BRIEF: Reproduce every one of the records below verbatim, leaving each line unchanged.

SOURCE MATERIAL:
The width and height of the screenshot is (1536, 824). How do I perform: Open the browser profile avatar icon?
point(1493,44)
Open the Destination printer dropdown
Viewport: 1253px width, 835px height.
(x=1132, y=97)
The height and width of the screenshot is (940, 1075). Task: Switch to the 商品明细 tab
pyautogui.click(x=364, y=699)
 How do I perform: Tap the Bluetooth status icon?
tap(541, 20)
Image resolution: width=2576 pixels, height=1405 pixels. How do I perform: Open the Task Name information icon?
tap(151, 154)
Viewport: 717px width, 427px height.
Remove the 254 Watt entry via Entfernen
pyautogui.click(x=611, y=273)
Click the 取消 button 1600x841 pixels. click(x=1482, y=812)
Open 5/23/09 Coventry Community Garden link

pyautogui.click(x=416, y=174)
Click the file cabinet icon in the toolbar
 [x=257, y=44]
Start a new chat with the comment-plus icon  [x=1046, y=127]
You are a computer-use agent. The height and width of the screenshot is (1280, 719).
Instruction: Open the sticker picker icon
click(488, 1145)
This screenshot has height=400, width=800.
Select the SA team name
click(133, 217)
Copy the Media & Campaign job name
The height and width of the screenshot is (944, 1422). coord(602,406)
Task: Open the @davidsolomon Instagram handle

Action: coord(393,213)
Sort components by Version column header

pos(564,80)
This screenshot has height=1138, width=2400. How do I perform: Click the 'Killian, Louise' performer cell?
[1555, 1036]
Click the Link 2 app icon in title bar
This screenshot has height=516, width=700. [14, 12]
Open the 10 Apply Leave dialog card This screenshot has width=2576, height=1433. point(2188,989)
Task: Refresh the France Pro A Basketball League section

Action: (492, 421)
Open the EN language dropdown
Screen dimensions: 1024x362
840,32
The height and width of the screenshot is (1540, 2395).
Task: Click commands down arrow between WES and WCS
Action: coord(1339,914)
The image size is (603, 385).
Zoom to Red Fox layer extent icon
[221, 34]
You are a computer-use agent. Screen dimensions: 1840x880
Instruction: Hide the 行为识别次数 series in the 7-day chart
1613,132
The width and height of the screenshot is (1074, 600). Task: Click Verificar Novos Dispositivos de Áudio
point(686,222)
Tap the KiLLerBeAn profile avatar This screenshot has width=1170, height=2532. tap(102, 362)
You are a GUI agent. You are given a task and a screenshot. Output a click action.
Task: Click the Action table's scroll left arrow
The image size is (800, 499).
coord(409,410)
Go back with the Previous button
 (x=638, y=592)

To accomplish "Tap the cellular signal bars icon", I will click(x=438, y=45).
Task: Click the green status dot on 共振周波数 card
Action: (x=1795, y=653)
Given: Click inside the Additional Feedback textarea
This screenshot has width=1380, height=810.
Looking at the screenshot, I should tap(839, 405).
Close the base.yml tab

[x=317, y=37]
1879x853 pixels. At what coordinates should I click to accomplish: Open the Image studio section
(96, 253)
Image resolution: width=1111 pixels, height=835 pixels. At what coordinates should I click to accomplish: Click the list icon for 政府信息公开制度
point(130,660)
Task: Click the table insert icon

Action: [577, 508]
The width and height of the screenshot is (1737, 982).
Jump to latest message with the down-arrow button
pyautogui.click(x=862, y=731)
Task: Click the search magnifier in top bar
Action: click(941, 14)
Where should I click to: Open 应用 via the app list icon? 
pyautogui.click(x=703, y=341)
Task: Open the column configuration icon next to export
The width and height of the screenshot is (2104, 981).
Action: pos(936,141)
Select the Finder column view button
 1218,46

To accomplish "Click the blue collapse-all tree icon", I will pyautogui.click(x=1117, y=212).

ANSWER TO THE PROBLEM:
The width and height of the screenshot is (1536, 824). How do I perform: Open the browser profile avatar icon?
point(1493,44)
Open the Destination printer dropdown
Viewport: 1253px width, 835px height.
(x=1132, y=97)
The height and width of the screenshot is (940, 1075). Task: Switch to the 商品明细 tab
pyautogui.click(x=364, y=699)
 How do I perform: Tap the Bluetooth status icon?
tap(541, 20)
Image resolution: width=2576 pixels, height=1405 pixels. How do I perform: Open the Task Name information icon?
tap(151, 154)
Viewport: 717px width, 427px height.
Remove the 254 Watt entry via Entfernen
pyautogui.click(x=611, y=273)
Click the 取消 button 1600x841 pixels. click(x=1482, y=812)
Open 5/23/09 Coventry Community Garden link

pyautogui.click(x=416, y=174)
Click the file cabinet icon in the toolbar
 [x=257, y=44]
Start a new chat with the comment-plus icon  [x=1046, y=127]
You are a computer-use agent. The height and width of the screenshot is (1280, 719).
Instruction: Open the sticker picker icon
click(488, 1145)
This screenshot has height=400, width=800.
Select the SA team name
click(133, 217)
Copy the Media & Campaign job name
The height and width of the screenshot is (944, 1422). coord(602,406)
Task: Open the @davidsolomon Instagram handle

Action: coord(393,213)
Sort components by Version column header

pos(564,80)
This screenshot has height=1138, width=2400. How do I perform: Click the 'Killian, Louise' performer cell?
[1555, 1036]
Click the Link 2 app icon in title bar
This screenshot has height=516, width=700. [14, 12]
Open the 10 Apply Leave dialog card This screenshot has width=2576, height=1433. point(2188,989)
Task: Refresh the France Pro A Basketball League section

Action: (492, 421)
Open the EN language dropdown
Screen dimensions: 1024x362
840,32
The height and width of the screenshot is (1540, 2395).
Task: Click commands down arrow between WES and WCS
Action: coord(1339,914)
The image size is (603, 385).
Zoom to Red Fox layer extent icon
[221, 34]
You are a computer-use agent. Screen dimensions: 1840x880
Instruction: Hide the 行为识别次数 series in the 7-day chart
1613,132
The width and height of the screenshot is (1074, 600). Task: Click Verificar Novos Dispositivos de Áudio
point(686,222)
Tap the KiLLerBeAn profile avatar This screenshot has width=1170, height=2532. tap(102, 362)
You are a GUI agent. You are given a task and a screenshot. Output a click action.
Task: Click the Action table's scroll left arrow
The image size is (800, 499).
coord(409,410)
Go back with the Previous button
 (x=638, y=592)

To accomplish "Tap the cellular signal bars icon", I will click(x=438, y=45).
Task: Click the green status dot on 共振周波数 card
Action: (x=1795, y=653)
Given: Click inside the Additional Feedback textarea
This screenshot has width=1380, height=810.
Looking at the screenshot, I should tap(839, 405).
Close the base.yml tab

[x=317, y=37]
1879x853 pixels. At what coordinates should I click to accomplish: Open the Image studio section
(96, 253)
Image resolution: width=1111 pixels, height=835 pixels. At what coordinates should I click to accomplish: Click the list icon for 政府信息公开制度
point(130,660)
Task: Click the table insert icon

Action: [577, 508]
The width and height of the screenshot is (1737, 982).
Jump to latest message with the down-arrow button
pyautogui.click(x=862, y=731)
Task: Click the search magnifier in top bar
Action: click(941, 14)
Where should I click to: Open 应用 via the app list icon? 
pyautogui.click(x=703, y=341)
Task: Open the column configuration icon next to export
The width and height of the screenshot is (2104, 981).
Action: pos(936,141)
Select the Finder column view button
 1218,46

To accomplish "Click the blue collapse-all tree icon", I will pyautogui.click(x=1117, y=212).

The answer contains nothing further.